L'encadrement des loyers, c'est le meilleur moyen de dissuader les investisseurs d'investir dans l'immo, donc de réduire l'offre locative, donc de mettre de l'huile sur le feu... c'est suicidaire. A part ça, les autres mesures sont plutôt de bon sens, et je suis tout à fait d'accord avec l'idée que l'immobilier doit être une priorité, et que les solutions doivent passer par une baisse des prix (même si personnellement ça ne m'arrange pas vraiment et que ça fera beaucoup de mécontents).

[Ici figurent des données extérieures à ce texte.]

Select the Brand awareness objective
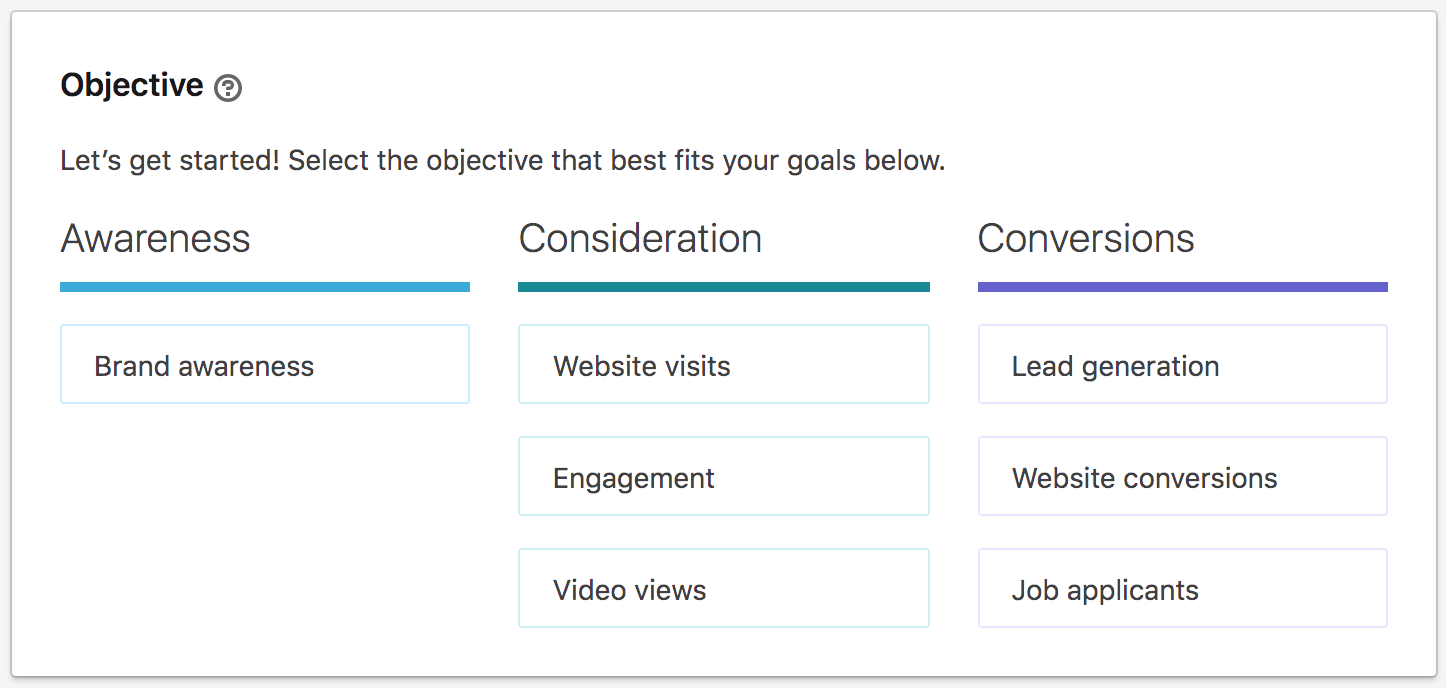1446x688 pixels. tap(265, 365)
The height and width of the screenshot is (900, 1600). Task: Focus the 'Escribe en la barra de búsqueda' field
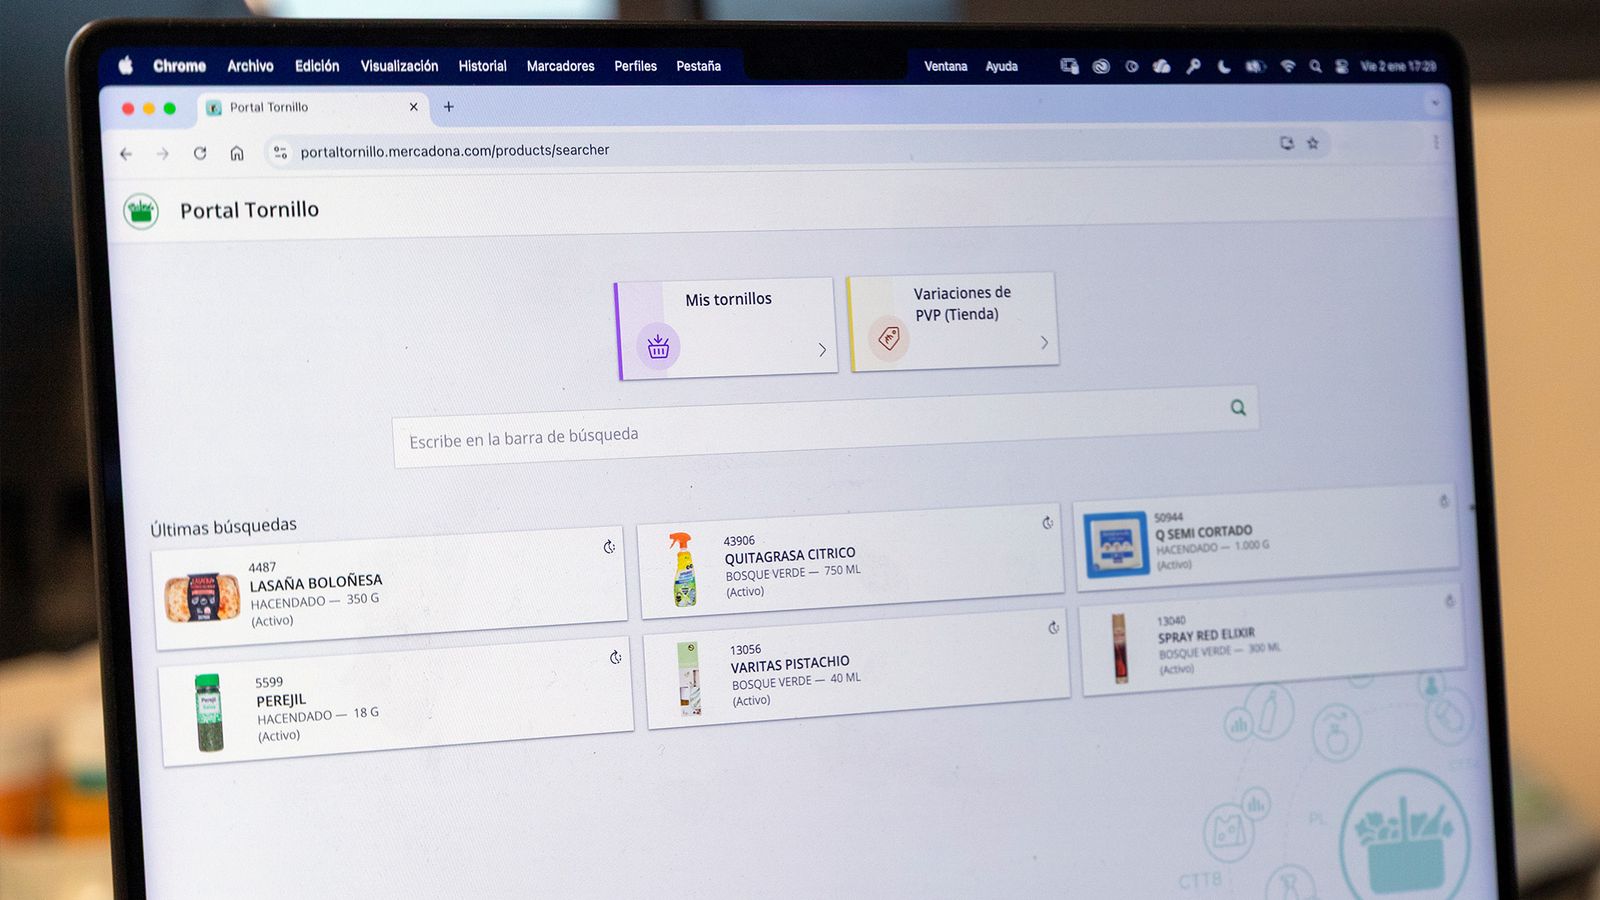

Sans compter qu'avec des mesures intelligente, régler ce problème peut ne pas couter très cher... par les temps qui courent, c'est plus qu'appréciable!
N'oubliez aussi pas de prévoir/appliquer des sanctions fiscales très lourdes (dissuasives) contre les logements durablement vacants, et la construction de logement ultra sociaux (mais infiniment plus "dignes" que les centres d'hébergement d'urgences qui ne devraient être que des lieux de passages ultra-provisoires) pour les plus démunis (quitte à ce que le loyer soit gratuit/quasi gratuit, en contrepartie par exemples de services rendus à la communauté des habitants de ces logements).
Rédigé par : Benjamin Thominet | 24 janvier 2012 à 19:21
L'encadrement des loyers sera modulé en fonction de réalités locales d'une part. D'autre part, cela ne peut-être qu'une mesure temporaire. Ceci étant dit, actuellement le marché immobilier est libre, ce n'est pas pour autant qu'il y a une offre suffisante et la libre concurrence n'empêche pas les prix de flamber. Donc, sur un sujet aussi essentiel que le logement, l'intervention publique est nécessaire. Ce n'est pas une seule mesure qui apportera la solution, mais plusieurs comme le propose F Hollande. En tout cas, de mon expérience d'élu local, il faut en urgence une série de mesures ,nouvelles. L'augmentation des taxes sur le logement vacant fait partie de ce panel de mesures. De même que la construction de logements très sociaux, mais à répartir sur l'ensemble des communes. D'où le quintuplement des pénalités pour le non-respect de la loi SRU par les communes.